- **Task statement**
This exercise calls for the records to be repeated in full, exactly as written.

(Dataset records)
= = = = = = =

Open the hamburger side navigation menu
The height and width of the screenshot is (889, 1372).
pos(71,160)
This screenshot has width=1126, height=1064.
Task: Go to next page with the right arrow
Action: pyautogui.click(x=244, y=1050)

= = = = = = =

- **Task response**
Open the hamburger side navigation menu
The height and width of the screenshot is (889, 1372).
pos(71,160)
This screenshot has width=1126, height=1064.
Task: Go to next page with the right arrow
Action: pyautogui.click(x=244, y=1050)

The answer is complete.